By the 1940 census, the family mad moved to Jasper in Walker County, Alabama. Only Josephine is living with her parents, and she is 14. (My grandparents married in 1937.) The column for where they lived in April 1935 simply says “Same Place” so the family has moved during the first half of the 1930s. JD’s occupation still reads “Cashier” in “Bank.”

The Dickson 1946

This photo shows James Davis Dickson, Sr. surrounded by his family. His wife Myrtle stands immediately in front of him. My grandfather Herbert Coleman Dickson, Sr. and my grandmother Alberta Stradford Dickson (in the overcoat) are on the left in this photo; my aunt Jean is the little girl standing in front, and my dad is baby being held by his grandfather. On the far right is my great-aunt Josephyne Dickson, and to the left of her is my very stern-looking great uncle James Davis Dickson, Jr. and his smiling wife. Given that my dad is a baby here, this photo is probably from 1946.

That’s as far as the records take me in looking for my great-grandfather, other than his death certificate. James Davis Dickson, Sr. died in May 1961. He was 72 years old.

JD Dickson in 1953
JD Dickson in 1953

One personal note of another genealogy searcher on Ancestry.com describes him as the vice-president of a bank and a leader in the local Methodist church.
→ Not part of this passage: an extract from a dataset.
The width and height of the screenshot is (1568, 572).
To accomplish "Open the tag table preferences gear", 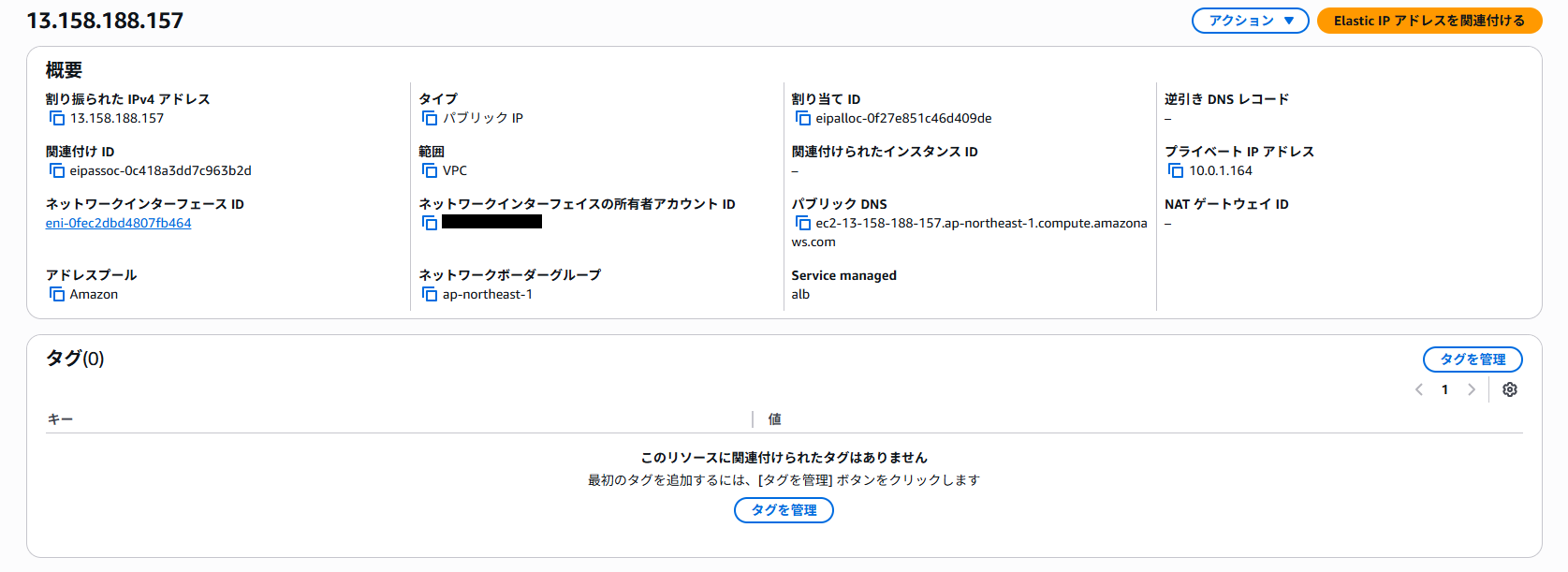I will coord(1509,389).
By the time he moved to Jasper, he had been in banking for most of his adult life. I don’t know how he moved from a simple cashier in the 1940s to a bank vice-president within the twenty years between 1940 and 1960, but apparently he did.

Looking at these facts of my great-grandfather’s life, he seems like a very steady kind of guy. He stayed in one line of work – banking – and his family seldom moved. In the pictures I have, he appears pleasant is even smiling in some pictures. If that one note about his correct then he was a “pillar of the community” in Jasper as bank VP and leader in his church.
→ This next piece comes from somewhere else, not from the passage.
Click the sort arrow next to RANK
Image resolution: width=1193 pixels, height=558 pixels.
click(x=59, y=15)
Though I’m not ready to write at length about it, JD Dickson must have been a stark contrast to his father, whose I’ve seen described in books as being a less-than-stellar head of household . . .

1 Comment »

  1. Enjoyed your post very much. I was in banking for many years. In the not too far past a person could very well work himself up in banking. You were promoted on the work you did and many V.P. came from the teller ranks. Not like that at all today.